Task requirements: Reproduce the records word for word, from the line with "Digitalidea Srl (492, 1997)" to the line with "OnTarget InstaCheck Standards (124, 375)", both included. Leave the pictures out of your answer.

[Rows on where targets appear]
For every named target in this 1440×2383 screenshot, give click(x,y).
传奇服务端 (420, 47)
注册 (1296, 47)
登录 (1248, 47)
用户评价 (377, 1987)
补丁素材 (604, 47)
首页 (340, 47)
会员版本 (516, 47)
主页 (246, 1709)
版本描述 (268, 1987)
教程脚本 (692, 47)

--

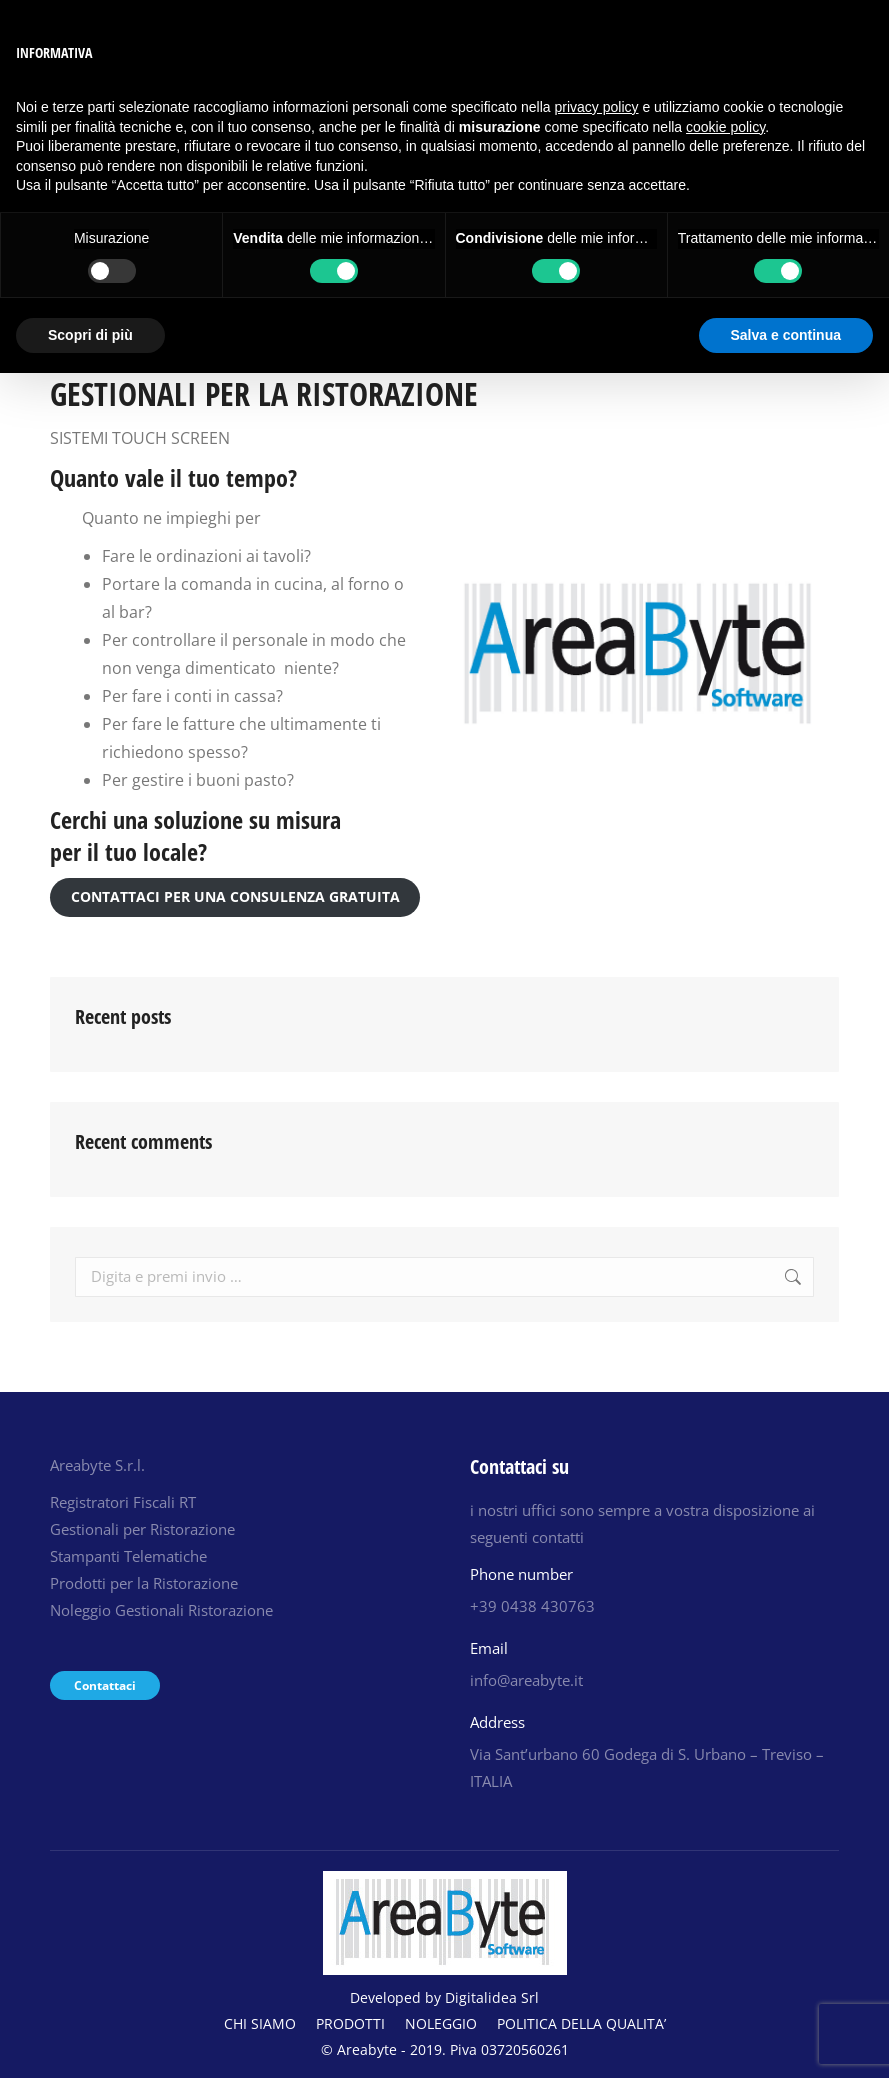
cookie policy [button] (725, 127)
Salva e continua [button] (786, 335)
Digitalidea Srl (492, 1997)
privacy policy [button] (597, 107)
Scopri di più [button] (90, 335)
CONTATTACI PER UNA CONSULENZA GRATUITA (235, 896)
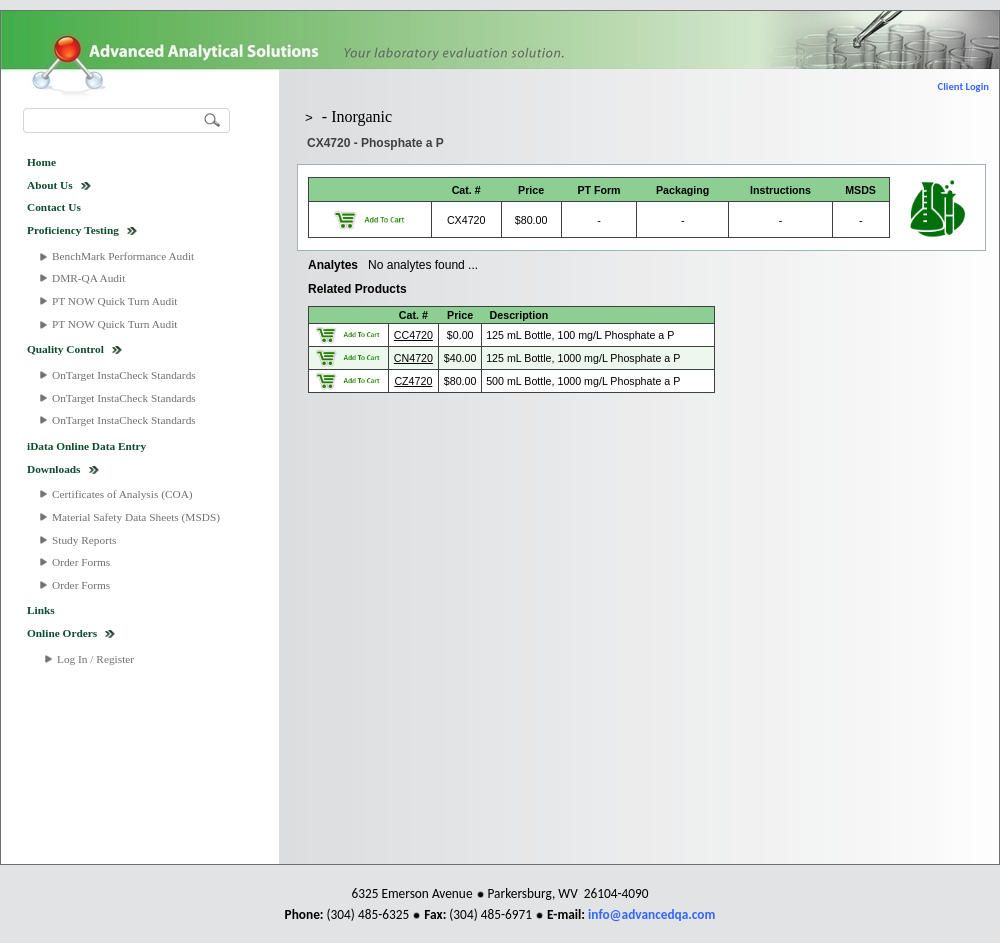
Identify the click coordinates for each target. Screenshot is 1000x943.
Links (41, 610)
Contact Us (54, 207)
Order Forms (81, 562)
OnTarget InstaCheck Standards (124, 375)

* * *

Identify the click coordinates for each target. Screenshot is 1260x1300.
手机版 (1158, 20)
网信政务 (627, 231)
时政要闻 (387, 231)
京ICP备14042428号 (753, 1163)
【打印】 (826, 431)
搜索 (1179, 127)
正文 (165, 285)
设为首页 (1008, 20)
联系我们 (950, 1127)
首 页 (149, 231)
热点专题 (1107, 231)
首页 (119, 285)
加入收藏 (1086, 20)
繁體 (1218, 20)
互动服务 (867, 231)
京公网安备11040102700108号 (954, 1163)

Answer to this exercise:
Digitalidea Srl (492, 1997)
privacy policy [button] (597, 107)
Scopri di più [button] (90, 335)
CONTATTACI PER UNA CONSULENZA GRATUITA (235, 896)
Identify the click coordinates for each target. Screenshot is 1000x943.
Links (41, 610)
Contact Us (54, 207)
Order Forms (81, 562)
OnTarget InstaCheck Standards (124, 375)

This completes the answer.